Several iSNV detected in the S protein are associated with VOC and VOI and may impact viral phenotype and most of these were highly ranked (
Table 2). Mutations P681H which was detected at high frequencies in 11 samples (average frequency of 29.5%) and is present in Alpha, Gamma, Theta, and Omicron variants. It is located near the furin cleavage site, and may be important for antibody recognition [
38]. The addition of a positive charged residue may increase cleavage at the S1/S2 site and affect virus tropism [
9,
39,
40,
41]. Detection of this mutation in 12.2% of the samples (11/90) distinguished this iSNV and served as an indicator that this mutation was consistently generated and fit enough to consistently reach relatively high levels within the intra-host population.
S protein H655Y, which was ranked 14 of spike mutations, is present in Gamma and Omicron variants and was detected at high frequency from one sample from March 2020. This mutation was shown to escape monoclonal antibodies [
28], enhance viral replication, S protein cleavage, and transmission [
29,
30]. Spike V1104L was detected mostly in later samples at an average frequency of 17.1% and later emerged in many Delta variant sequences. Interestingly, S protein substitutions V1104L and H655Y have been associated with cross-species transmission [
32,
38].
Three residues in or directly adjacent to the S protein furin cleavage site had high-frequency mutations (P681H, R683Q, A684V); however, none of these mutations disrupt the RXXR cleavage motif required for furin protease activity [
42]. Additionally, residues S680 through R683 directly contact the T-cell receptor [
22] thus mutations at these sites may impact immune response.
Bioinformatic analysis of nucleotide positions with very high coverage using the LoFreq variant caller enabled detection of very low frequency iSNV that later emerged as part of variant genotypes. In particular, deletions in residues 141–144 and 145 of the N terminal domain of the S protein, was detected at frequencies below 1% in 12.5% and 28.4% of the samples, respectively.
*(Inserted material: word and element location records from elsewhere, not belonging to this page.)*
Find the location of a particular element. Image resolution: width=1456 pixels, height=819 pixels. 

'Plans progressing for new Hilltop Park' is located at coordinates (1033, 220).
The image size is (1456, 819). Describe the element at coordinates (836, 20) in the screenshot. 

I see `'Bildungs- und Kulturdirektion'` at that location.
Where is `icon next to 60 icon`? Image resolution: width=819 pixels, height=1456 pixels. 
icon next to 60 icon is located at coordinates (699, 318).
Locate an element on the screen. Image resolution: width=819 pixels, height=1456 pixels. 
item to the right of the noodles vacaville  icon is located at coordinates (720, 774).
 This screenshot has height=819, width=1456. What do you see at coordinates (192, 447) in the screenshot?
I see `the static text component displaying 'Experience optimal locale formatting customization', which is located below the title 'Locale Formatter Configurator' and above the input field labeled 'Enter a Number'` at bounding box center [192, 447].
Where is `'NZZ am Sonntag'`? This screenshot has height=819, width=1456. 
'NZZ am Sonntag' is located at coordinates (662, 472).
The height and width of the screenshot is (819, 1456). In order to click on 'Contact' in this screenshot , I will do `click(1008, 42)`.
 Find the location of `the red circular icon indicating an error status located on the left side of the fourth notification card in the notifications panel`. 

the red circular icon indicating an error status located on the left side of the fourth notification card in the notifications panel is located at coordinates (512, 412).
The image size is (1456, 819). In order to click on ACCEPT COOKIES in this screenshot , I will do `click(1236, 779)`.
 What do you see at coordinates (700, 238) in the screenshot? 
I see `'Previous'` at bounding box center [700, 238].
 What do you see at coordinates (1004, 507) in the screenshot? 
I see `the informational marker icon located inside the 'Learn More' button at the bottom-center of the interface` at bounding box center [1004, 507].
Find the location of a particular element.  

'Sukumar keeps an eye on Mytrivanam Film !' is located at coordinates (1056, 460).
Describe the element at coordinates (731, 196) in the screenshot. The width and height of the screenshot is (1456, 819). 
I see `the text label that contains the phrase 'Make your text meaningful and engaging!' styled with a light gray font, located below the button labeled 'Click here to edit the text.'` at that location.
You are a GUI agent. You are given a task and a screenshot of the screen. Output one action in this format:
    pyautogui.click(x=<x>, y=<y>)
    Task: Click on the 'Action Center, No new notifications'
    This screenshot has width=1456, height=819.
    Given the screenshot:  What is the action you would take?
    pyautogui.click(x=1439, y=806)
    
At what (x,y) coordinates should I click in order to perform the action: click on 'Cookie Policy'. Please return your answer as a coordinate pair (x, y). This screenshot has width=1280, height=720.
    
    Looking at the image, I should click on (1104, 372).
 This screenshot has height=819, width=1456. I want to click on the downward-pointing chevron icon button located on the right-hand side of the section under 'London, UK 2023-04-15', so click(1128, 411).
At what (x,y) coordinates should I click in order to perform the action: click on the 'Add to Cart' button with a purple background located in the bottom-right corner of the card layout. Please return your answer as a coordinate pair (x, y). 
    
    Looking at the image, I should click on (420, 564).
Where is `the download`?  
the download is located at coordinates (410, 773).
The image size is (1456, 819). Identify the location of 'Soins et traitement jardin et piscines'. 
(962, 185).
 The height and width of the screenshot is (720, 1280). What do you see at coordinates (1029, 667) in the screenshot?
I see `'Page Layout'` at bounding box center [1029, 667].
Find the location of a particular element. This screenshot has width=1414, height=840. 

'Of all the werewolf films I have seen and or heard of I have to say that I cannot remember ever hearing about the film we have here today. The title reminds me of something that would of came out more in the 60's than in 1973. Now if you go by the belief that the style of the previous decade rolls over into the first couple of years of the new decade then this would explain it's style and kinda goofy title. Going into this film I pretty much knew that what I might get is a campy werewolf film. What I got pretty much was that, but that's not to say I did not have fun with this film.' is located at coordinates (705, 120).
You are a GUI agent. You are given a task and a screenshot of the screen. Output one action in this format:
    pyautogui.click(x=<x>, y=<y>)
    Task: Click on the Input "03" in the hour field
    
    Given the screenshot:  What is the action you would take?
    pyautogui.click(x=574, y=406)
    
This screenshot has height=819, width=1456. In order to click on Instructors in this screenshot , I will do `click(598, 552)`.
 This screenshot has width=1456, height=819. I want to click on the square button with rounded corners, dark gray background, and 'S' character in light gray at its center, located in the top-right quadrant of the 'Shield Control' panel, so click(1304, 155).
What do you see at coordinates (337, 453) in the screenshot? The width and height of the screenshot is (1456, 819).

The prevalence of these deletions, even at less than 1% frequency indicates the propensity of this region to generate deletions early in the pandemic. Importantly, mutations in this region of the S protein have been shown to impact antibody binding [
10,
43].
Deep sequence analysis of these early pandemic samples did not detect many of the signature mutations that later emerged months in VOC and VOI such as S protein mutations N501Y, L452R, P681R or E484K. A limitation of this study is that only samples from the first several months of the pandemic were analyzed and these samples were collected from a limited geographical region. As the pandemic further progressed and spread to a global population, opportunities for emergence of even rarely generated mutations increased as did the selection pressure on the viral genome, in particular the spike gene, as a greater proportion of the global population generated an immune response to the virus. For example, infections of immunocompromised patients may be more likely to generate heavily mutated versions of the viral genome [
44,
45,
46]. Future studies will include analysis of deep sequencing data from samples collected later in the progression of the pandemic to understand if signature mutations for VOC/VOI can be detected as rare variants prior to detection in consensus sequence data.